Outside of a hot streak from April to July, the Thorns have struggled to find consistent results in league play. Those couple months were spurred by the introduction of Rob Gale as the team’s interim head coach, but the momentum didn’t carry forward once Gale was appointed to a permanent position.

That said, the Thorns were without many of their regular starters as the results started to slip, with Morgan Weaver, Sophia Smith and Hina Sugita all suffering injuries that kept them out for strings of games this season.

And Portland has found a couple of key wins—notably in the forms of last weekend’s victory over Angel City and the league-leading Orlando Pride on Oct. 11. The asterisk on the Pride game was that Orlando opted against starting a handful of their key players, but the Thorns still held their own and commanded the game once those players took the field in the second half. But that game was followed by an unfortunate loss to Racing Louisville, and both the Orlando and Los Angeles wins have taken place at Providence Park. When the Thorns face Gotham, it will be on the other side of the country at Red Bull Arena, just off the Passaic River in New Jersey.

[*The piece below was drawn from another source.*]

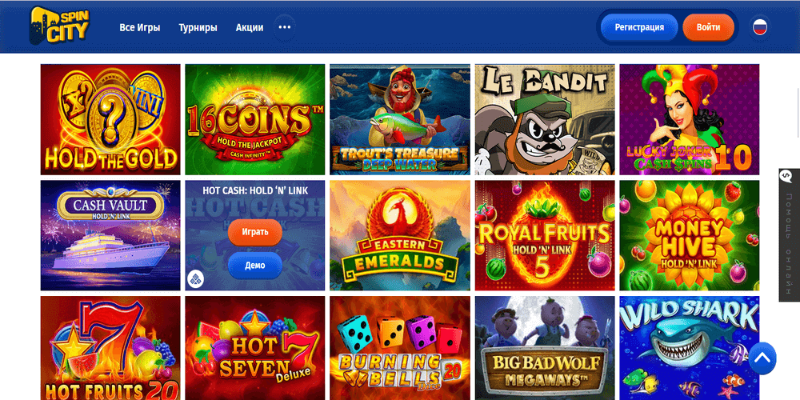This screenshot has height=400, width=800.
Task: Select the Le Bandit game thumbnail
Action: pyautogui.click(x=545, y=119)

The undisputed positive, though, is that Portland’s attack is back at full strength. Sugita finally saw her return to the pitch against Angel City last weekend and assisted the Thorns’ third goal of the night. The match’s goal scorers—Christine Sinclair, Smith and Weaver—were all on the pitch and in form, and Portland will need them to build on that performance against Gotham.

It’s shaping up to be an interesting matchup between the only two teams to beat the first-seeded Pride this year. The New Jersey/New York side is coming off an excellent run of form, having outscored opponents 15–4 in their past five games. Portland, on the other hand, has been shaky, to say the least. But the Thorns are still a talented team, made even more so by the recent returns of Smith and Sugita—and by Sinclair, 41 years old and in her last season with the Thorns, doubling her season’s goal count in Portland’s past three games. If Portland can channel the way they played against Orlando and Los Angeles, they’ll have a fighting chance.

“It’s playoffs,” Weaver said last weekend. “Nobody’s won, nobody’s lost in playoffs. It sounds kind of funny to say, but it’s a start-over of the season. And now it’s you win, you go on; you lose, you’re out.”

It’s time for the Thorns to show they’re ready.